+++ TEXT SEGMENT +++

Give yourself a pat on the back for not throwing the towel in when you’ve been chucked right in the deep end! Seriously! And yes, as NorthernLurker says, you can pretty much pick and choose. At the hospital where I work, they have a scheme that allows nurses to transfer to a different ward, without having to apply and do an interview etc, just because they’re so desperate to try and keep staff. Might be worth checking if your hospital has anything like that in place. Life’s too short to be miserable at work. Better to move than to leave the profession altogether! Good luck
That's interesting slowly, no idea who I would have to speak to about that. I work for a huge trust so it would be something that I'm interested in.
I've also seen jobs in my local hospice, I loved my hospice placements as a student. It's somewhere that I thought I'd consider in a few years, but now they're advertising I'm tempted.
Apply for the hospice job for sure.
I’m currently on annual leave and due to start maternity leave on Monday. Only SNP as I’ve only worked a year. Anyway Izvestia just found out I should have paid the registration fee 2 weeks ago. I’ve started the registration application form and I will speak to my manager on Monday if so haven’t given birth by then. I’m so stressed. I know I’ve made a major cock up. Can they deny me SNP do you think?
Please be kind.
I have worked in a large hospice for 10 years, I am now only on the bank but until very recently they would not recruit newly qualified nurses due to them feeling that to work in such a difficult environment you need to have experience. However in the past six months they have been so desperate to recruit that they have changed their policy ! When I started there it was lovely peaceful place to work , the workload was manageable and a nice environment to work in. Over the years it has become stressful , short staffed, the complexity of the palliative care given has increased massively and can be more like an acute medical ward at times. They are not even allowed to call themselves a hospice any more.
That's interesting roobs, the hospice I did a placement in whilst I was a student did not recruit newly qualified nurses but now will too. What do you think has made palliative care more complex?
I haven't applied for another job yet, I thought I'd try and give it a while longer... had a good day early in the week but my last two days have been awful! No help when I've asked, again being spoken to like rubbish. Just don't know what to do
Hi headstone, I've no idea as I'm only newly qualified myself! Definitely speak to your manager or hr? Hope that you get sorted x
Ellis - I think people are just living longer with more complex palliative care needs. In recent years we just seem to have had a lot more patients with very complex care needs. There are more treatments available to keep people alive longer, there are problems with moving people to Nursing homes and getting people home and the pressure on the hospice service is enormous. It's good that your local hospice has decided to take on newly qualified staff.

+++ DATA EXTRACTS +++

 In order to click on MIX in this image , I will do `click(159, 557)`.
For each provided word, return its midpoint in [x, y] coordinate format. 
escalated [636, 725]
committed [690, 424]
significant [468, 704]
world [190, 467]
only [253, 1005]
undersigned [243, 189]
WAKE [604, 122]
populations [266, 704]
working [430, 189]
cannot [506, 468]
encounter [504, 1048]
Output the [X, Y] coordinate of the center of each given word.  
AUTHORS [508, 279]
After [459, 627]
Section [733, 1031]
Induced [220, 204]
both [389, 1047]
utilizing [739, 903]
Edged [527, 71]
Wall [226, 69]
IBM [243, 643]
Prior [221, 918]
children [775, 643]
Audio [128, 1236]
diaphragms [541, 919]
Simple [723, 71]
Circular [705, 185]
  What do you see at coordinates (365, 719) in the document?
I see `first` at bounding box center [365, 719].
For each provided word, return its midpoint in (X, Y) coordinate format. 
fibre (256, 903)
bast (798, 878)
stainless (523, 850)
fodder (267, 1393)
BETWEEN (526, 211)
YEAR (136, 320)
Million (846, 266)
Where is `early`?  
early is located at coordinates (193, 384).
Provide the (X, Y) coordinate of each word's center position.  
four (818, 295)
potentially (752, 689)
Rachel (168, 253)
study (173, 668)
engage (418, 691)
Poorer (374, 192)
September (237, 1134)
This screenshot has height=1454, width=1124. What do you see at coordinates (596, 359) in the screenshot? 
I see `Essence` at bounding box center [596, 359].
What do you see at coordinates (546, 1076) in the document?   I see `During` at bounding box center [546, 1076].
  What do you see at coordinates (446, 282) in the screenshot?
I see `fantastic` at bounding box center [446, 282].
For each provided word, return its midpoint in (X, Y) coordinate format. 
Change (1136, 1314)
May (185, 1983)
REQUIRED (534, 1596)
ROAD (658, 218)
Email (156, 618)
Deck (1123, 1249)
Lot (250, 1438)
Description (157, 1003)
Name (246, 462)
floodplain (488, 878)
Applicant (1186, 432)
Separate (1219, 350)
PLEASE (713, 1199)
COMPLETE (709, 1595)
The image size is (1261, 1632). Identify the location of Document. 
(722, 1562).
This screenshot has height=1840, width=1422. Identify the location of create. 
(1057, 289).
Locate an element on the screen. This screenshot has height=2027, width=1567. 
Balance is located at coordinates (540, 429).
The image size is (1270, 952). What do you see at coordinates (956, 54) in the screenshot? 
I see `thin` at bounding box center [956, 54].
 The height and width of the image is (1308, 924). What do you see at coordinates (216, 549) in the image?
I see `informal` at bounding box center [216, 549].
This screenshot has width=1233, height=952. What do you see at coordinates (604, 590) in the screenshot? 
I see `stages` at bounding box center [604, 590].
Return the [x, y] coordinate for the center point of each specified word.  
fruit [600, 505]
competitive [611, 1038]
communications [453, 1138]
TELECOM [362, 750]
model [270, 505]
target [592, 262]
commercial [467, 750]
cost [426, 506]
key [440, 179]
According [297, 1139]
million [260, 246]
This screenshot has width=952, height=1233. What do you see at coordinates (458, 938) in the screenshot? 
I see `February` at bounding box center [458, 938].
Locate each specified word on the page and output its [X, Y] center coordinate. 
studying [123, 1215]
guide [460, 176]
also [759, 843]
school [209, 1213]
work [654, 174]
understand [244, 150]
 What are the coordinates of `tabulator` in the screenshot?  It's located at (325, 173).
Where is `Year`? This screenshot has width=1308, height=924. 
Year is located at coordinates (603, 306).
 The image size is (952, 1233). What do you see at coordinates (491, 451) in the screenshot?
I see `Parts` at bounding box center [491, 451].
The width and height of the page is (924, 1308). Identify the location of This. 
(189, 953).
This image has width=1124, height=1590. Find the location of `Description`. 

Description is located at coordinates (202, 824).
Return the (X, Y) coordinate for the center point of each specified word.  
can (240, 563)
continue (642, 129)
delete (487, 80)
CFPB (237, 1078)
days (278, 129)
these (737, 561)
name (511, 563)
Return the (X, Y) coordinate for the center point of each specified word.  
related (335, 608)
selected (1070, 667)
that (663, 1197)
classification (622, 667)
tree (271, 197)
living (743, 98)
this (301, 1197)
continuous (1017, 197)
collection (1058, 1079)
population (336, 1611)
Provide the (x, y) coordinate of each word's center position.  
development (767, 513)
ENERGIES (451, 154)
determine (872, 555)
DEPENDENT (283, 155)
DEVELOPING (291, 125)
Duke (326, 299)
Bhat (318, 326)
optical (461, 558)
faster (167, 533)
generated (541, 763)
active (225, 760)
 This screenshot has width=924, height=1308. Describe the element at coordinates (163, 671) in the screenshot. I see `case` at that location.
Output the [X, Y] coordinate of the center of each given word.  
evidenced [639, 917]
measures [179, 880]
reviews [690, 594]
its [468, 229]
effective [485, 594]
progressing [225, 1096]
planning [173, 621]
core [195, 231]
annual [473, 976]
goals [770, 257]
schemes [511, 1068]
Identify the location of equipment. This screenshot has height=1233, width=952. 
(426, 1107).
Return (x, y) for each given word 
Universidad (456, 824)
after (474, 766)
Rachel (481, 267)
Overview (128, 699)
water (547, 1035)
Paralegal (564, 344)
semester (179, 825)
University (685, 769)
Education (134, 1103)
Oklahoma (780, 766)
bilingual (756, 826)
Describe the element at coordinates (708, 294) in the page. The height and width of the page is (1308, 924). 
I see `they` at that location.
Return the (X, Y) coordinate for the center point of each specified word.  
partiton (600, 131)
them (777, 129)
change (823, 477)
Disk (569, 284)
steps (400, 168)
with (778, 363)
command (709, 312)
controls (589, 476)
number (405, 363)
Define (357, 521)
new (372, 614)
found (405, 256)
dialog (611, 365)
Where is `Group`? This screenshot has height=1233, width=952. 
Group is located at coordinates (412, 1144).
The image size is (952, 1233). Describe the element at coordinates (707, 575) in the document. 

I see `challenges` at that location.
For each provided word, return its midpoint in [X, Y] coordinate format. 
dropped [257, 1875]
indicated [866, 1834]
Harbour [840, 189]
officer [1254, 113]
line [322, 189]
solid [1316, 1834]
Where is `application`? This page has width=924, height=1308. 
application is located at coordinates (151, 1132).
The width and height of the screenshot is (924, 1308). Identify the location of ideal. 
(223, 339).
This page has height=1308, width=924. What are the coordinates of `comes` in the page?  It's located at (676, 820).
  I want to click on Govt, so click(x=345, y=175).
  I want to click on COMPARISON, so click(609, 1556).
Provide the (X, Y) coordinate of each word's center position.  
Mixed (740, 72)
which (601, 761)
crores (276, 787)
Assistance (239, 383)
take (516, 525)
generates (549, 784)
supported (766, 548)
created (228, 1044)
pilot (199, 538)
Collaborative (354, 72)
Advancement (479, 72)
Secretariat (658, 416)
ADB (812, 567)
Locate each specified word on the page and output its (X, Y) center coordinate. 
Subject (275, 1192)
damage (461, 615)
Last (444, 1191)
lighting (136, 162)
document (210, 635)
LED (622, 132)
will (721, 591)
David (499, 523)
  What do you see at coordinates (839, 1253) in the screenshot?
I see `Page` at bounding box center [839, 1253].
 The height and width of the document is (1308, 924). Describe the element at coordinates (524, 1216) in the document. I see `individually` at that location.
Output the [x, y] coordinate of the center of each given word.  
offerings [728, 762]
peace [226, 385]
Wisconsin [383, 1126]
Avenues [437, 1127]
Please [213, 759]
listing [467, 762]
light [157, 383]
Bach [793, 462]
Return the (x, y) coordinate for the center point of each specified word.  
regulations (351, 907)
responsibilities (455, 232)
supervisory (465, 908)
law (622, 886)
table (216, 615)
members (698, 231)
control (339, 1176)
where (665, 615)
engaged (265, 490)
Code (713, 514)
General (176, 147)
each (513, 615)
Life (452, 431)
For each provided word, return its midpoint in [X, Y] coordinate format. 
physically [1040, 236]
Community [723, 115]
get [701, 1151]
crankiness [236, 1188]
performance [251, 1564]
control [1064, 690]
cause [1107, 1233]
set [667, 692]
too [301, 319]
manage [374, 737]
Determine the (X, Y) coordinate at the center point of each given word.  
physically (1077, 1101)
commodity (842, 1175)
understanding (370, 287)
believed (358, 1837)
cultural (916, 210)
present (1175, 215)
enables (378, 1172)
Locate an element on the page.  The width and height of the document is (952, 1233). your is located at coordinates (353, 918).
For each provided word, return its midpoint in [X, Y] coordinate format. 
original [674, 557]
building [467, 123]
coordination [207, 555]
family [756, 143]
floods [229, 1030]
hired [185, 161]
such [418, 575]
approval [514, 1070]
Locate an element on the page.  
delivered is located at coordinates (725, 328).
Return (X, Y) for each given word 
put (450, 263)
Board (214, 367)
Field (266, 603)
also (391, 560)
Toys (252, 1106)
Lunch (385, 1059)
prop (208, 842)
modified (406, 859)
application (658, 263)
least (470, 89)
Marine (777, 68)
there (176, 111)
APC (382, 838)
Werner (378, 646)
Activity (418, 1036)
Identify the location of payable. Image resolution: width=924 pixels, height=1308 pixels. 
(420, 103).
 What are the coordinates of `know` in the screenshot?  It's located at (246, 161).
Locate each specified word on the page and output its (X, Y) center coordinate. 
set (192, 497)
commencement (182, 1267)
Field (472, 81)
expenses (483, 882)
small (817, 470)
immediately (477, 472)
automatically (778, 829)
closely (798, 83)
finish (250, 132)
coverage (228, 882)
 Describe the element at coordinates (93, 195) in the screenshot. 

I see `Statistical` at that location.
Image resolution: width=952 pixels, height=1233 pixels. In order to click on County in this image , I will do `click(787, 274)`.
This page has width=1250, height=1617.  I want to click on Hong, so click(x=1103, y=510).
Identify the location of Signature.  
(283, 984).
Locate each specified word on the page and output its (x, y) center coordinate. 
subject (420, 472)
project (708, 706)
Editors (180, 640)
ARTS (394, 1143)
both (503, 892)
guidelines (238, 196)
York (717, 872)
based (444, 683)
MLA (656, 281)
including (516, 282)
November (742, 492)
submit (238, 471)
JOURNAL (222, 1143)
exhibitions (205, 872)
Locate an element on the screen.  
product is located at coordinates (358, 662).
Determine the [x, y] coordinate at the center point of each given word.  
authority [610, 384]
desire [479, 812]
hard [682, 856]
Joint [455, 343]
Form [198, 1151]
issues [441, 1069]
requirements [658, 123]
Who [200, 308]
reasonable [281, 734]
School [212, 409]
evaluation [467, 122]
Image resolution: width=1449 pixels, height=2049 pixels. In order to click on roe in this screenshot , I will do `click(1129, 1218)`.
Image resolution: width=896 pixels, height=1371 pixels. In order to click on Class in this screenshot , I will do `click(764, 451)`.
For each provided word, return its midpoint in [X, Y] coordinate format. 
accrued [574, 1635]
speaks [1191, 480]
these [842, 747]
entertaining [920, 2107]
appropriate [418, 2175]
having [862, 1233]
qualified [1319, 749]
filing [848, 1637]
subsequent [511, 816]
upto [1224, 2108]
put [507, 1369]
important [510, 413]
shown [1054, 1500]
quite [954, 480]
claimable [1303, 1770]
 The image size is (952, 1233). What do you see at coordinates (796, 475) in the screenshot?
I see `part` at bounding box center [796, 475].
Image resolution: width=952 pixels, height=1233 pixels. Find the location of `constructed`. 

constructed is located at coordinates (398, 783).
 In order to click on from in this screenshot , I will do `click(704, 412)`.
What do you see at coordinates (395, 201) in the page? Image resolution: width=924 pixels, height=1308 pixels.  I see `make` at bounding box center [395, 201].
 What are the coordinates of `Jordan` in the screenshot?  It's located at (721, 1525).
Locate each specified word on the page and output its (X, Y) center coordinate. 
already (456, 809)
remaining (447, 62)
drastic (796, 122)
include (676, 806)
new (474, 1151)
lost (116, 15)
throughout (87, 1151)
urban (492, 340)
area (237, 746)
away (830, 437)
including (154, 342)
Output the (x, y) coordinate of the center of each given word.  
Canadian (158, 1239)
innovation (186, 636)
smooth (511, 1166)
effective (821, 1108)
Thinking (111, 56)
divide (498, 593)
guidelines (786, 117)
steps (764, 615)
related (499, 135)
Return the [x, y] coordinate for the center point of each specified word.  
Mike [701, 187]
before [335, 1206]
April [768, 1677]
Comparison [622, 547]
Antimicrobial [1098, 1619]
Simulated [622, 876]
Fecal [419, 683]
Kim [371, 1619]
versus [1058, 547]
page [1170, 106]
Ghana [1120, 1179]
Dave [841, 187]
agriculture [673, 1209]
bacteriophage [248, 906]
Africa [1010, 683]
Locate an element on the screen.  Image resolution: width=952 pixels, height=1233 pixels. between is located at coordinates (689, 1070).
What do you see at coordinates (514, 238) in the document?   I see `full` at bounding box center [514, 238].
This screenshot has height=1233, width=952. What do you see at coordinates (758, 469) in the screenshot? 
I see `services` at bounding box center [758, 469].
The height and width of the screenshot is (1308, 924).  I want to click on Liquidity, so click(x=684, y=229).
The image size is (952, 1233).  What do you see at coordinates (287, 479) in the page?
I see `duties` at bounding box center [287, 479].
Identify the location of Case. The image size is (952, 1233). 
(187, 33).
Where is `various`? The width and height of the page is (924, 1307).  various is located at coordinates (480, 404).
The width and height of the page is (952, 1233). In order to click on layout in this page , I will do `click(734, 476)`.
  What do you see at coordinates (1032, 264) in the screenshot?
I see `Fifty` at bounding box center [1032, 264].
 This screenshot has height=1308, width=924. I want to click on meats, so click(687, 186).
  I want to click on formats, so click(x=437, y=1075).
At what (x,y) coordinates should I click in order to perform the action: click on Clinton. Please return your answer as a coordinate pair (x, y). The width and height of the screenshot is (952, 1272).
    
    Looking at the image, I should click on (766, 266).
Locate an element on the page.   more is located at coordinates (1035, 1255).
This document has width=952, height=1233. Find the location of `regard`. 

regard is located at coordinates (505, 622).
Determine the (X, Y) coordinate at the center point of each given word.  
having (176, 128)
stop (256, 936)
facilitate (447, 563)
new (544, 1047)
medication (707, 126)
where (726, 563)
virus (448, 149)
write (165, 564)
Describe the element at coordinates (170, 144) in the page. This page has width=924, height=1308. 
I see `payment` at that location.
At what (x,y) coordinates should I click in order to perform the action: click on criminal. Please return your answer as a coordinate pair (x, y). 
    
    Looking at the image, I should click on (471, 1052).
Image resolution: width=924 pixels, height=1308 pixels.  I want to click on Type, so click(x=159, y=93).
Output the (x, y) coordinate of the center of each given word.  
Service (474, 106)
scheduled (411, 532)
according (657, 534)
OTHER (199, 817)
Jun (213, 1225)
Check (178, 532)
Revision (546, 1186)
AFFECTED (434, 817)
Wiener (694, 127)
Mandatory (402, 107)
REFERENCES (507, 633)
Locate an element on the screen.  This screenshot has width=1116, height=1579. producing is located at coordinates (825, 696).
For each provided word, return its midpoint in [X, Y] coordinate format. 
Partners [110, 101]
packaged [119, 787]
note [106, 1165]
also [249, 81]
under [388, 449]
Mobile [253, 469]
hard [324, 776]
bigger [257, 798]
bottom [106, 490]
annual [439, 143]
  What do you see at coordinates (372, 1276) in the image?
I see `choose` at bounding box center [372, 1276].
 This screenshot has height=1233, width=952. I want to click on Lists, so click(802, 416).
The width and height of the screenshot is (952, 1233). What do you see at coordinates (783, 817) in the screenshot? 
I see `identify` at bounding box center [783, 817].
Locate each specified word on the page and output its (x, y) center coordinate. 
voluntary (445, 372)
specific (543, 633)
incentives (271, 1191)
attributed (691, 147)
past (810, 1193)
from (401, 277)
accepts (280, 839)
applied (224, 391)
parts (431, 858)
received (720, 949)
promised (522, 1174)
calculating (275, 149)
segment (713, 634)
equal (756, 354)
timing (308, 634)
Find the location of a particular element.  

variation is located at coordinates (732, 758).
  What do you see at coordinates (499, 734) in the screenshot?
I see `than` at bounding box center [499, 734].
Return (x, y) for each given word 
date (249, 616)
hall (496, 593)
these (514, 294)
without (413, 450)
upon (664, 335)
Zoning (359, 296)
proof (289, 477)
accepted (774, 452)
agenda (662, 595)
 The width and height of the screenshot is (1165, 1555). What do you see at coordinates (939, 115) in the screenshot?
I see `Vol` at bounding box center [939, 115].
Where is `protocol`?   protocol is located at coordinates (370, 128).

+++

- PROBLEM REQUIREMENTS
In the nursing forum discussion, what scheme does the hospital where the first poster works have for nurses?

- WRITTEN SOLUTION
Nurses can transfer to a different ward without having to apply or do an interview.